In 1960, Miles Davis recorded an album titled “Sketches of Spain.” The album won the 1961 Grammy Award for “Best Jazz Composition” and is heralded as perhaps the 20th century’s most important musical work.
On a recent Sunday at Waikiki Beach, I experienced one of the precious few things in life more beautiful than the swoops and dives of the improvisational jazz solos recorded on that album: the luminous colors of the sky over Waikiki at sunset and other wondrous gifts of the Pacific. If you’re wondering how Miles Davis and Waikiki could possibly have anything in common, you are probably not alone.
There is something unmistakably religious, sacred in the vivid orange, pink and purple colors across the sky of Waikiki at sunset, and the riffs and breaks of a Miles Davis trumpet solo, and the music still played on stage at the Blue Note Hawaii. That is the bond.
Ironically, the Blue Note Hawaii, a world-class jazz club, sits perched on the second floor of the brownstone building called the Outrigger Hotel across the street from the spectacular sunsets on Kalakaua Avenue.
Arguably, the sounds on the stage at the Blue Note are analogous to the gifts of the Pacific. The comparison between Miles Davis, jazz music in general, and Hawaiian sunsets is not merely a coincidence or the warped perceptions of a love-struck traveler from a faraway place. The bond is real.
As sunset progresses, the color pink, dreamlike and divine, begins to dominate a sky that only moments ago was completely orange as the sun eases away, and while the sky refuses to yield quickly to darkness, and the ephemeral colors in the sky remain brilliant to the naked eye for those final breathtaking instants, we are reminded that we are merely visitors here, all of us, trustees privileged to behold this beautiful sacred moment. We are reminded that none of us own nature. We are all really only travelers in this beautiful place called Waikiki.
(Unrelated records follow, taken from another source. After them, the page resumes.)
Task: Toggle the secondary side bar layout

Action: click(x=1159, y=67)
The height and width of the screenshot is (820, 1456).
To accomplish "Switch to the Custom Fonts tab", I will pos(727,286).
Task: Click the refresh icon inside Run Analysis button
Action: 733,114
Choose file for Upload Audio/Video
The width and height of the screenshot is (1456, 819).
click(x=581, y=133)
If we see 1 million sunsets anywhere else in the world, none will ever quite match those at Waikiki. Sunset is much more than spectacle. It is a religion. It is church music in the sky. The colors changing from orange to pink and finally to purple are ephemeral. The improvisational character of jazz is ephemeral, too.
In the “Dynamics of Faith,” a slim but powerful book published in 1957, the bond between Hawaiian sunsets, jazz music and religion is exactly what philosopher Paul Tillich sets out to prove. Simply put, Tillich contends that traditional religion does not enjoy a monopoly over religious experience or symbolism.
On the contrary, faith, or the state of being religious or ultimately concerned, the adjective, stands apart from the rituals of traditional religion, the noun, raising the endless possibilities of the dynamics of faith.
In other words, there are all sorts of living symbols capable of depicting religious experiences and meaning, including the beauty of Waikiki at sunset or a Miles Davis trumpet solo.
The timeless and universal brilliance of Waikiki, and the headlong jazz played nightly at the Blue Note, make clear that Tillich’s argument applies with equal force today.